GLBL says their business strategy is to own and operate a portfolio of renewable energy power plants and to pay cash dividends to their stockholders. They have paid dividends twice so far, in November 2015 ($0.1704) and March 2016 ($ 0.275). Current share price stands at $4.75, with performance since inception a dismal -66.07%. GLBL posted major losses in 2015 and their 2016 annual report is not published yet. We can’t help thinking that the Brookfields acquisition premium helped their stock performance greatly.
So what about investing in Brookfield? They’re a giant Canadian firm with assets as follows:
As we can see, Brookfield is hardly a pure play on solar.
The sister company to GLBL, TERP is doing exactly the same but in developed markets. Their current portfolio has close to 3,000 MW capacity, made up of 48% solar and 52% wind power plants. TERP saw an IPO in July 2014 and performance has been -61.68% since inception. Brookfields Asset management acquired a 51% stake in them on 7 March as well.
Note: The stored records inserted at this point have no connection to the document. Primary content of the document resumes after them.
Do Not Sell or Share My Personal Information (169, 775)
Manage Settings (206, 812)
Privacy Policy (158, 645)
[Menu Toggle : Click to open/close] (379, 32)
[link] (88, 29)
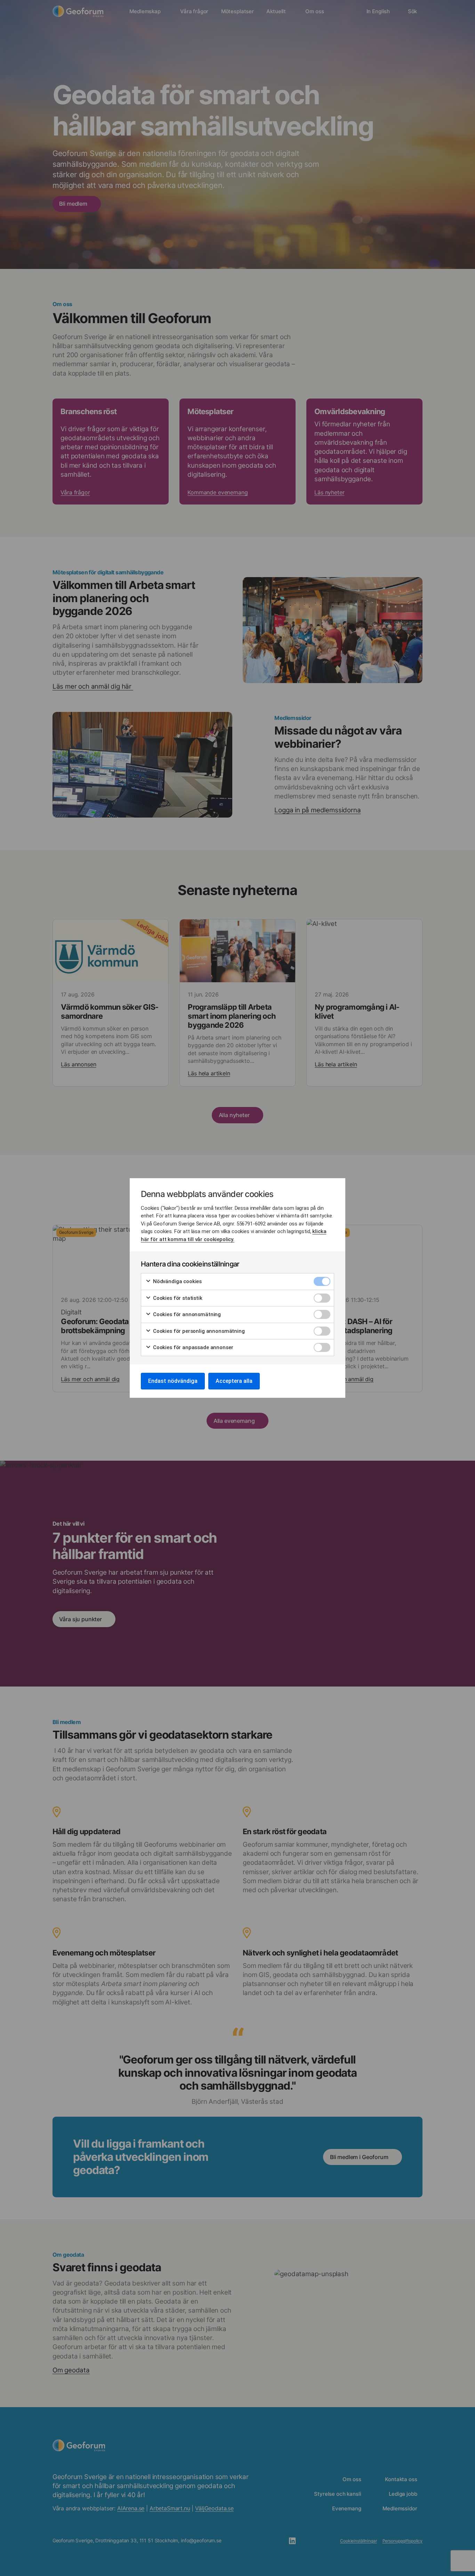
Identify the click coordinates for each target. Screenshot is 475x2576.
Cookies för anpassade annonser (192, 1347)
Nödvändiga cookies (177, 1281)
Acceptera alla (234, 1381)
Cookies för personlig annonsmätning (198, 1331)
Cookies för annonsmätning (186, 1314)
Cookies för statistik (177, 1298)
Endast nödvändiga (173, 1381)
TERP’s operating income has been stagnating since 2012, and increasing debt financing expenses have pushed the company further in the red in 2014 and 2015. We are interested to see how Brookfields will be able to manage the challenges facing TERP and GLBL, as their fundamentals point to financing issues and recent positive performance comes from a low base after share prices dropped significantly post IPO for both.
With a market cap of $2 billion, ABY owns and manages a portfolio of contracted assets in the power and environment sectors. Their current portfolio is made up of 22 assets generating 1,442 MW of renewable energy, 300 MW of conventional power plus 1,099 miles of electric transmission lines and 10.5 Mft3 per day of water assets.
According to their 2016 annual report, revenues increased by 23% and adjusted EBITDA by 21% while they also decreased debt levels and successfully refinanced the remainder of their debt. Since ABY’s IPO in June 2014, the company has been paying quarterly dividends until November 2015 and restarted in August 2016 after a gap of 2 quarters. Performance since IPO has been -44.89% after their shares suffered a major drop in Q3 2015. Dividend amounts are sporadic and current dividend yield is 4.8%.
Bottom-3 Performers for TAN
Shunfeng International (HKG:1165)
According to their website, Shunfeng International is an integrated photovoltaic service provider engaging in solar power stations constructions and operations, solar products manufacturing as well as solar energy storage. Their interim 2016 report quotes impressive growth, +33% in both solar power generation and solar products sold to third parties. Shunfeng’s power generation capacity stands at 1,589 MW. While revenues and gross profit increased, so did cost of sales, administrative costs and costs attributed to research, resulting in a -68% drop in profits and a -3.7 percentage point drop in profit margin to a mere 1.2%.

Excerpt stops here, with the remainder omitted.